• **WHAT TO PRODUCE**
From the records below, output exactly the lines starting at the line with "524x1065 pixels." and ending at the line with "Task: Select player Kee-hee on the pitch", both of them included, but no pictures.

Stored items
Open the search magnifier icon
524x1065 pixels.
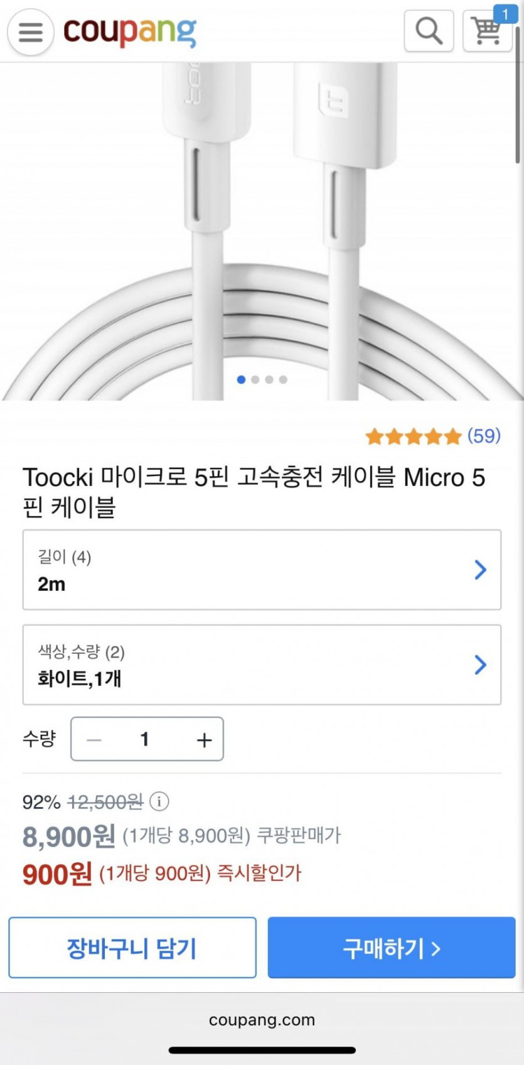[429, 30]
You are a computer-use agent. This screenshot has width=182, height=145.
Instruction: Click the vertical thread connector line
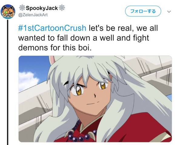[x=8, y=82]
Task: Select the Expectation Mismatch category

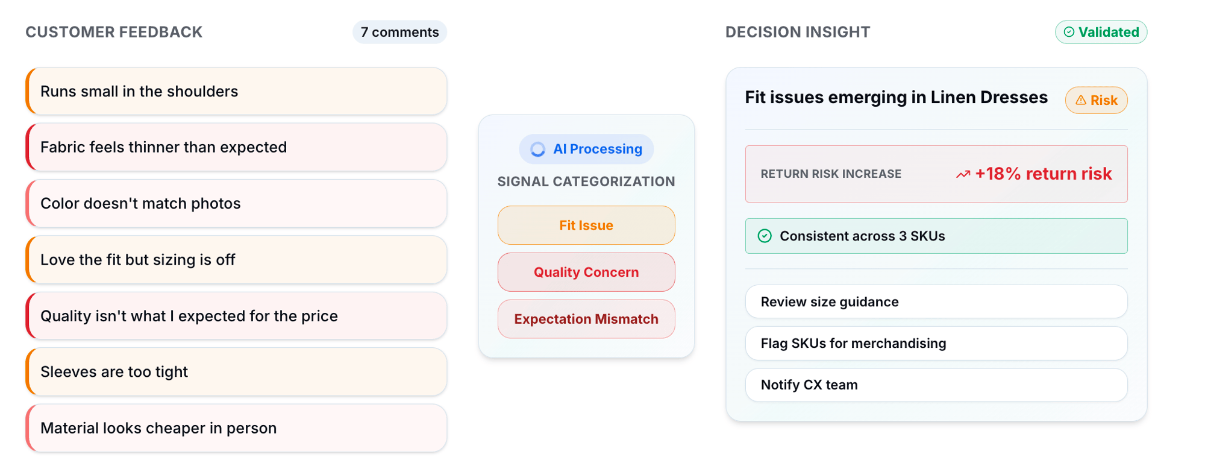Action: [586, 319]
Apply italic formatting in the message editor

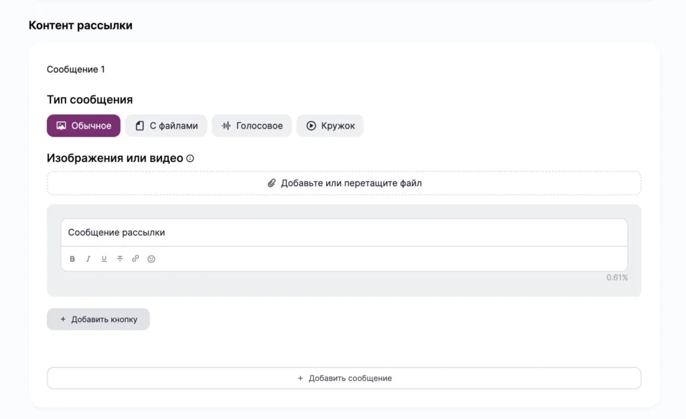pyautogui.click(x=88, y=259)
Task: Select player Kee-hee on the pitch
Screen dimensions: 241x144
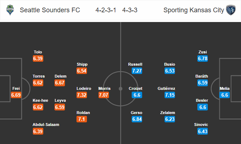Action: (x=40, y=100)
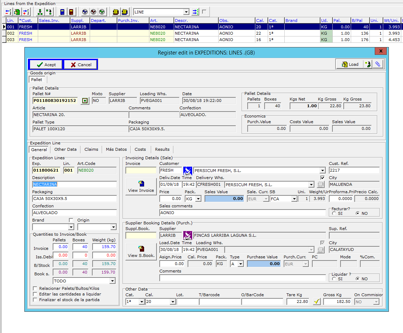Click the yellow checkmark beside Tare Kg

[317, 302]
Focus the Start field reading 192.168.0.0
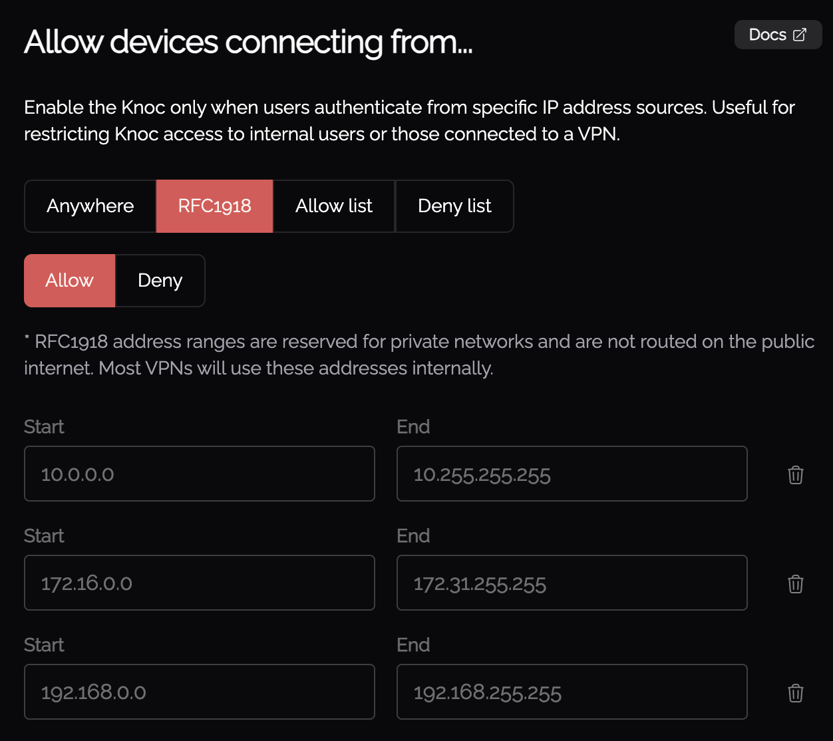The height and width of the screenshot is (741, 833). 200,692
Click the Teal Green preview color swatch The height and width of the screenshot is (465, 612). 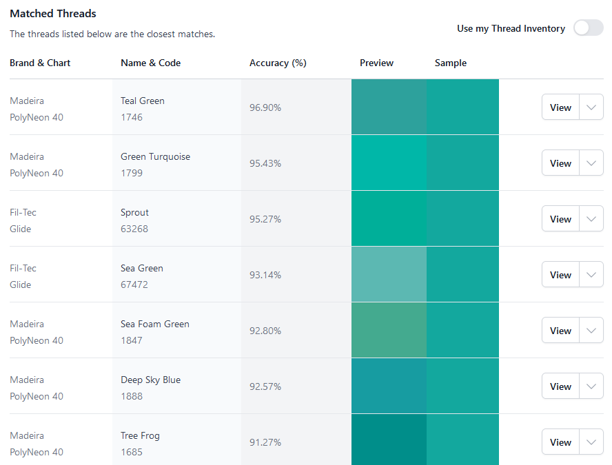pyautogui.click(x=389, y=107)
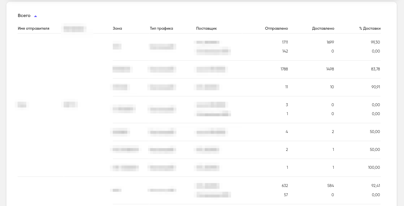Screen dimensions: 404x206
Task: Select the Поставщик column header
Action: pyautogui.click(x=206, y=28)
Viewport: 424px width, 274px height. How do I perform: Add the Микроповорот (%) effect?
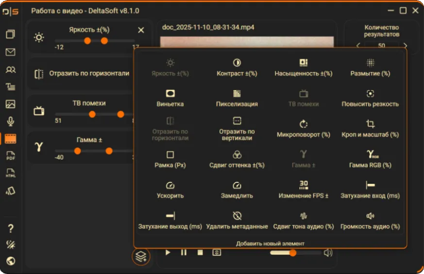pyautogui.click(x=304, y=129)
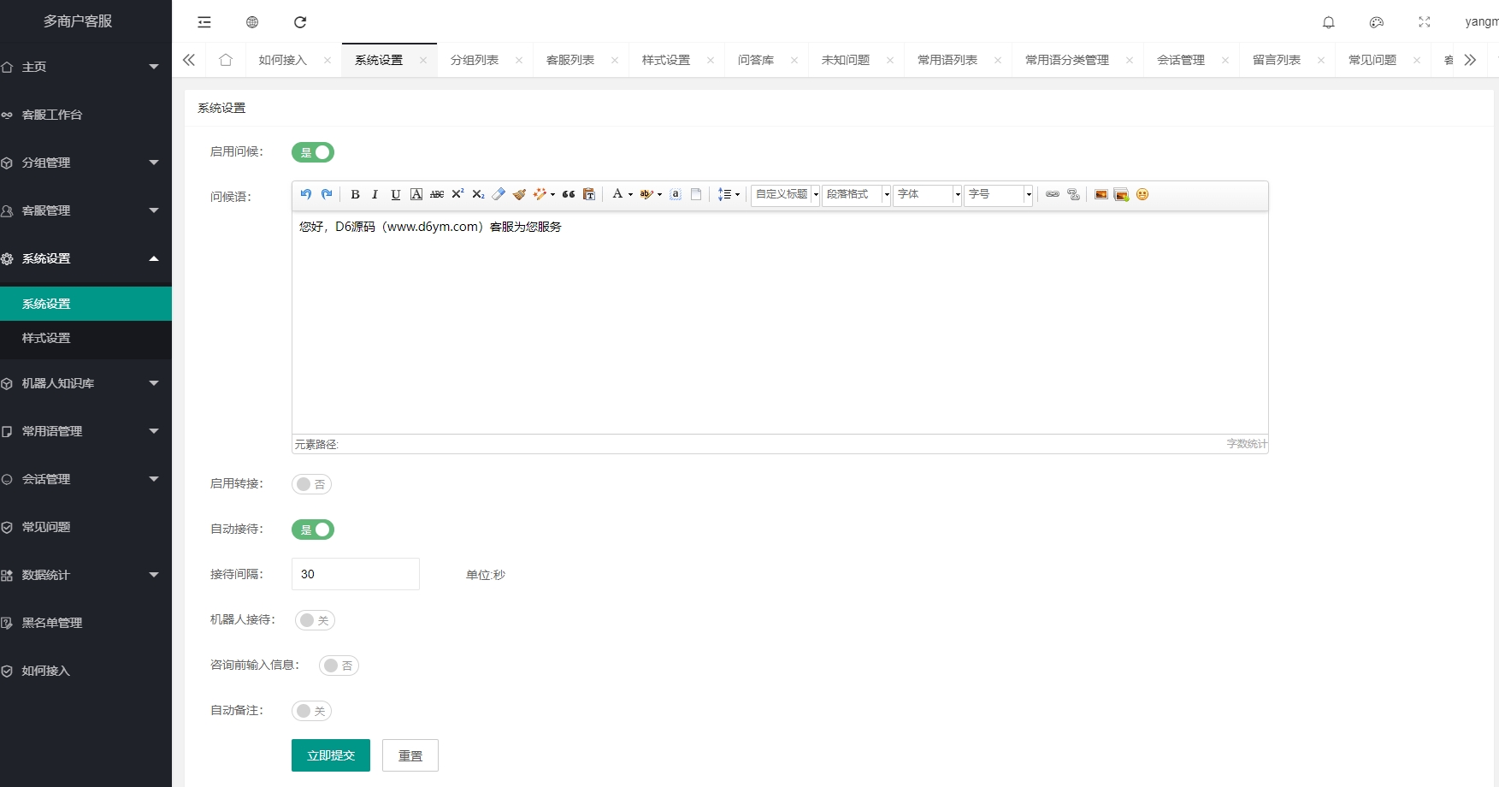
Task: Toggle the 机器人接待 switch on
Action: pyautogui.click(x=315, y=620)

• **ANSWER TO THE EXERCISE**
524x1065 pixels.
[429, 30]
You are a computer-use agent. This screenshot has width=182, height=145.
Instruction: Click the vertical thread connector line
[x=8, y=82]
Task: Select the Expectation Mismatch category

Action: [586, 319]
Apply italic formatting in the message editor

pyautogui.click(x=88, y=259)
Task: Select player Kee-hee on the pitch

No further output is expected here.